And the final tipping point: While she was playing with her club team, Rastelli encountered Jesica Umansky, who founded Sportlinx360, one of the aforementioned services that helps place European athletes in American colleges. Umansky pushed the idea of playing collegiately in America.

It was late in the enrollment process, April 2018, to be precise, but Rastelli checked all the necessary boxes – taking the SAT, ACT, etc. – and began her search for a school.

“I wasn’t planning it,” she said. “But I love the code that you only live once, that kind of thing. You’ve got to catch whatever comes your way. So I saw the opportunity, I took it, and, honestly, I think it’s the best decision I ever made.”

Persico had seen her play in Italy on one of her annual recruiting trips. Rastelli had the height and athletic ability, and she could hit with power. She simply lacked consistency.

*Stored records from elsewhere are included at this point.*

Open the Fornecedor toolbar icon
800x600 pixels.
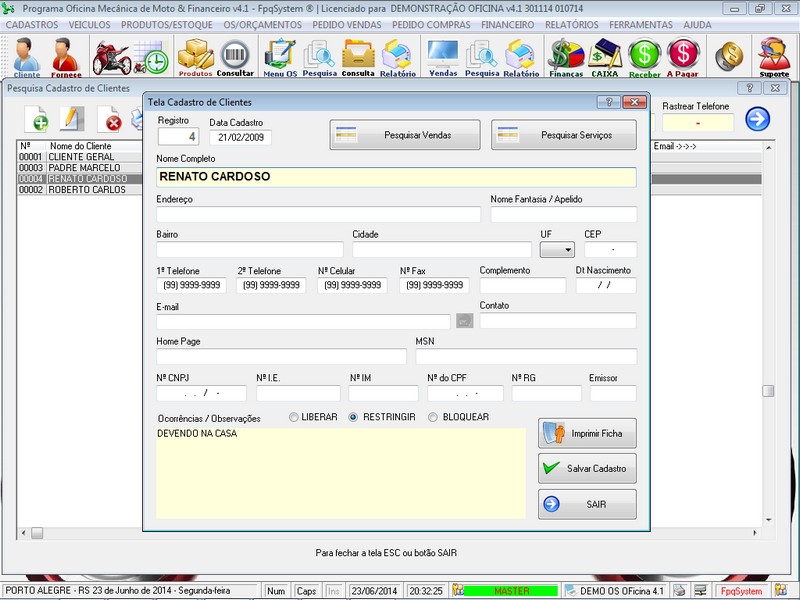pyautogui.click(x=66, y=56)
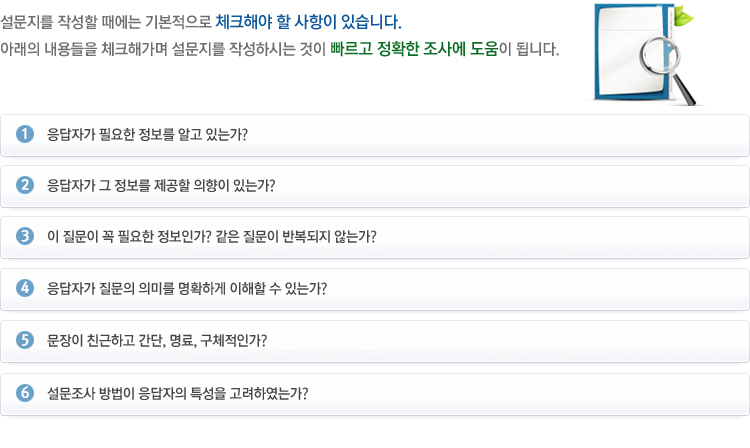Image resolution: width=750 pixels, height=448 pixels.
Task: Click the magnifying glass over the document
Action: point(667,69)
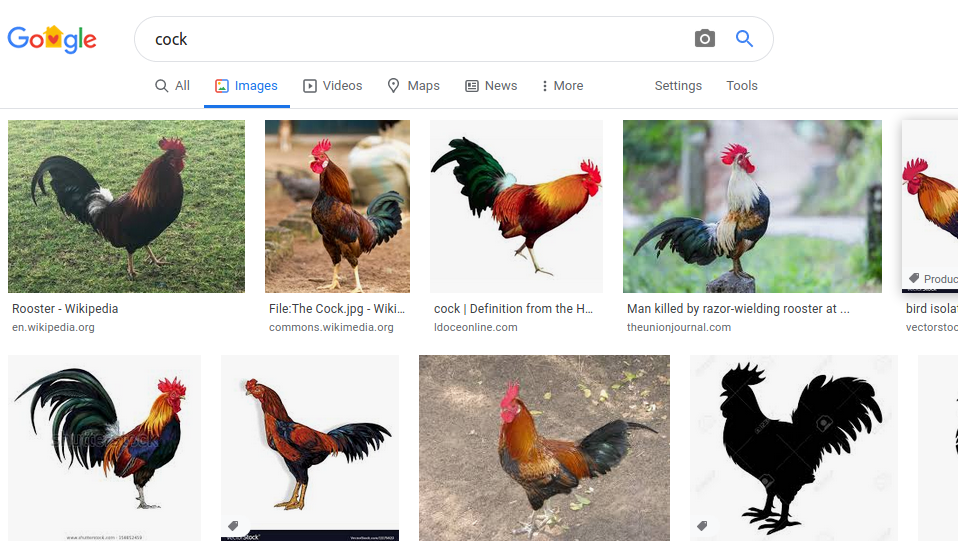The height and width of the screenshot is (546, 958).
Task: Click the en.wikipedia.org source link
Action: point(53,327)
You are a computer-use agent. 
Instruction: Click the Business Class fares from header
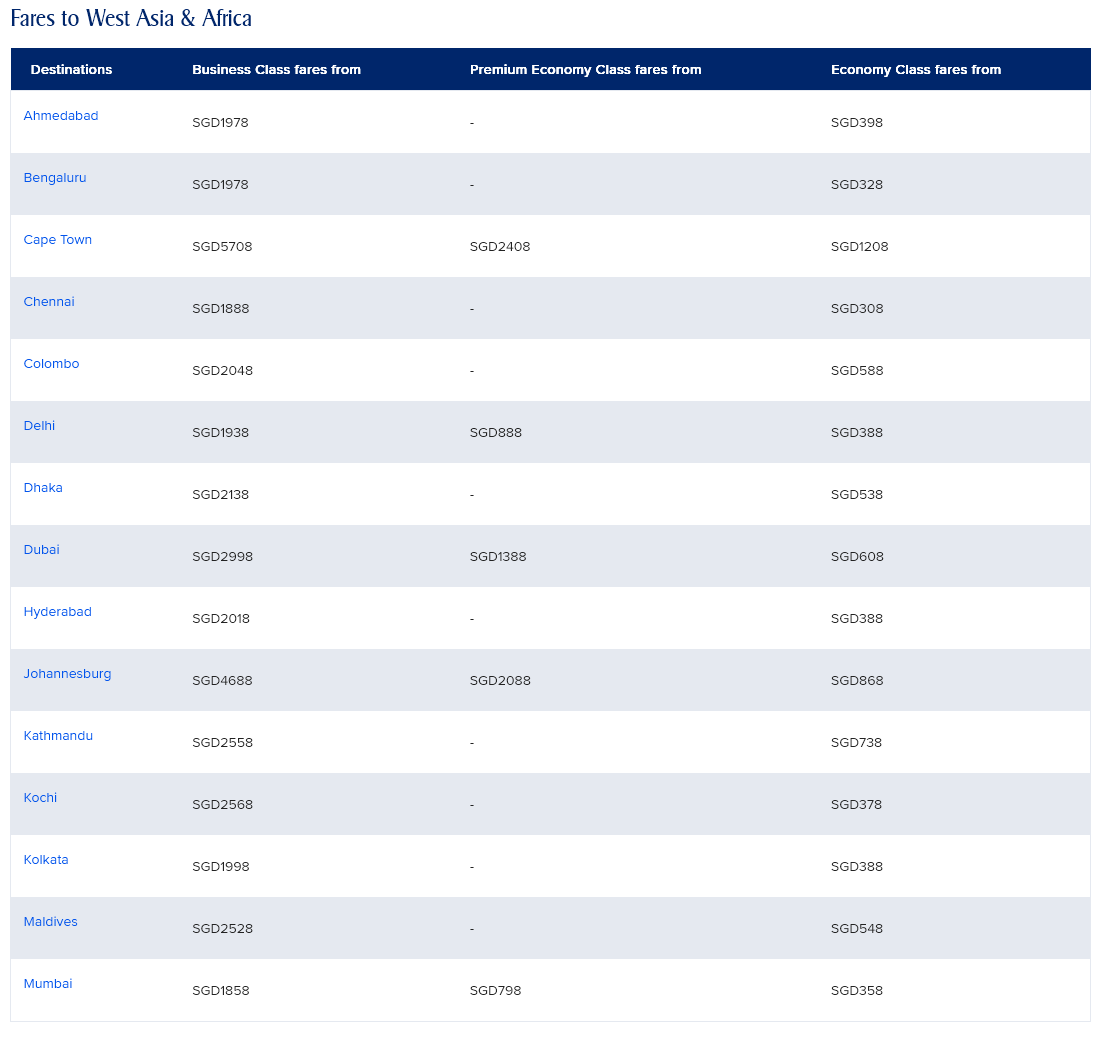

“She would hit a really good ball then hit a ball out of bounds,” Persico said. “But her work ethic and her drive and her love for volleyball and her unbelievable gritty, gutsy will to win … I’ve got to tell you, I think she’s one of the best players in the country right now.”

Learning the ropes

The ride hasn’t always been smooth. Rastelli said she and Persico had their disagreements early on. Persico preached patience, and as Rastelli continued through her freshman year, she began to understand how everything was going to play out.

“It’s always the year where you have to understand how things work and understand you don’t always get what you want,” Rastelli said. “She used to tell me, ‘One day, everything is going to make sense. You’re going to be where you want to be. You’re going to be the great player you’re working so hard for.’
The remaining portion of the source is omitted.